(Collected data)
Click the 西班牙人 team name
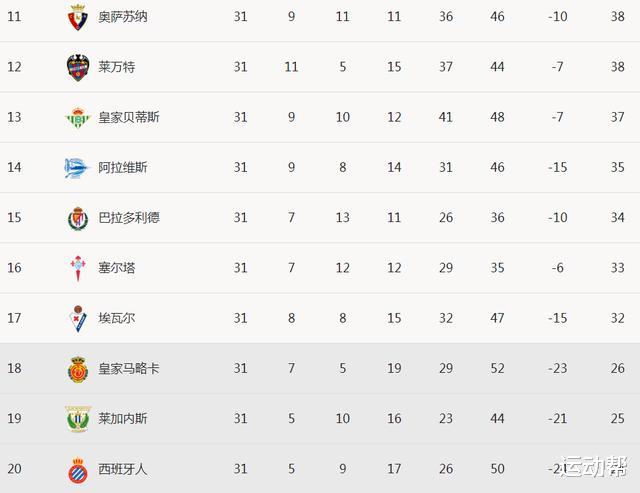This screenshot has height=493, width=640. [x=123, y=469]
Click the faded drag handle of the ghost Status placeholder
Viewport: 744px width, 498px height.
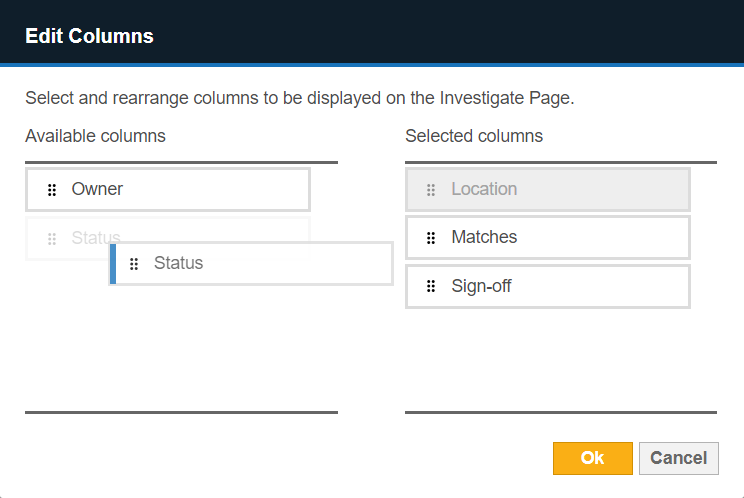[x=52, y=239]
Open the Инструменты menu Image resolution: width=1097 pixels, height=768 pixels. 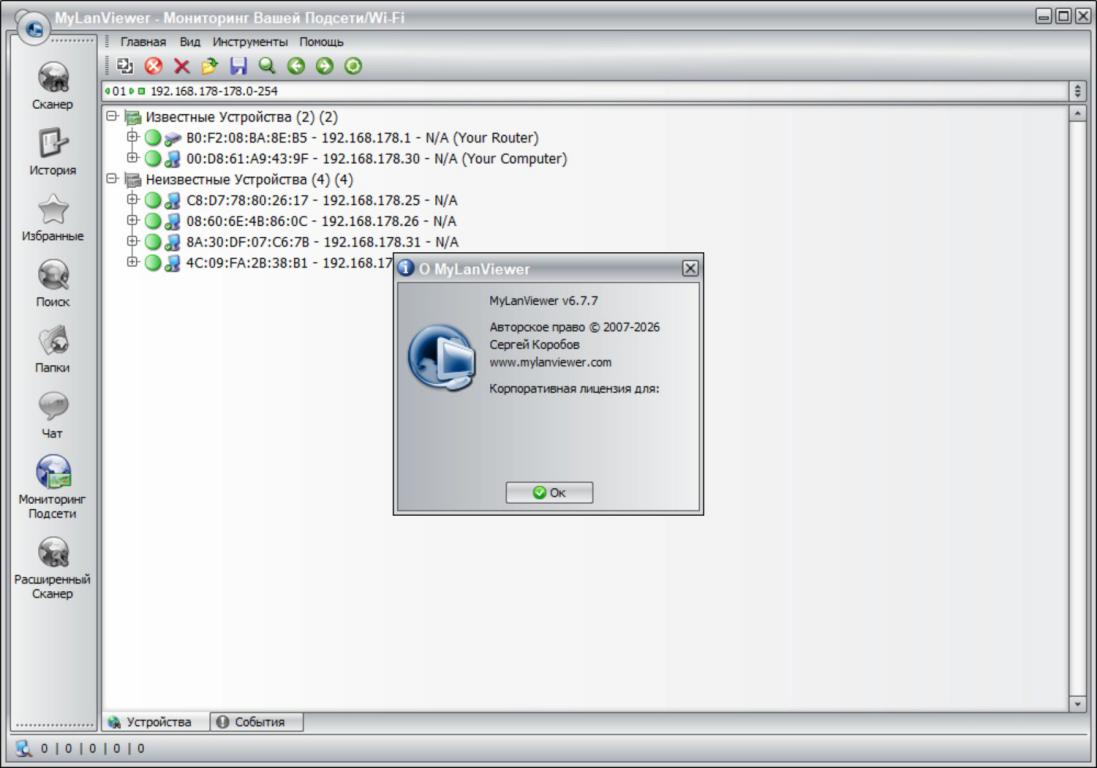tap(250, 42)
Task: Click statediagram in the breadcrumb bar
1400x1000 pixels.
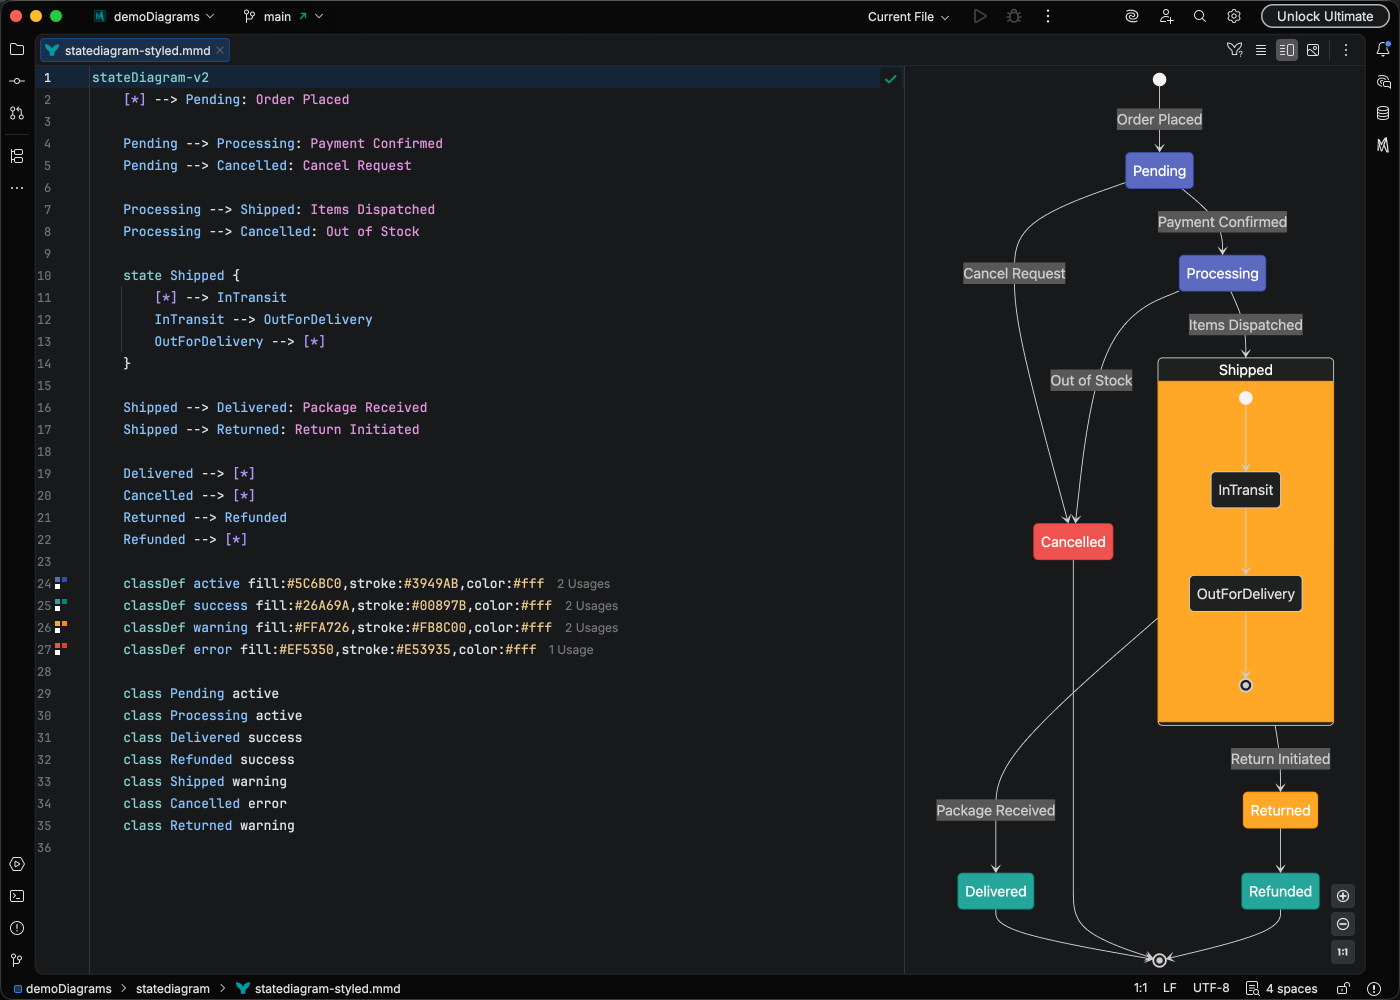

What to work on: The required answer is every line from the one containing "Task: Click statediagram" through the last line of the entries, restated word for word and with no pictures.

Expected answer:
Task: Click statediagram in the breadcrumb bar
1400x1000 pixels.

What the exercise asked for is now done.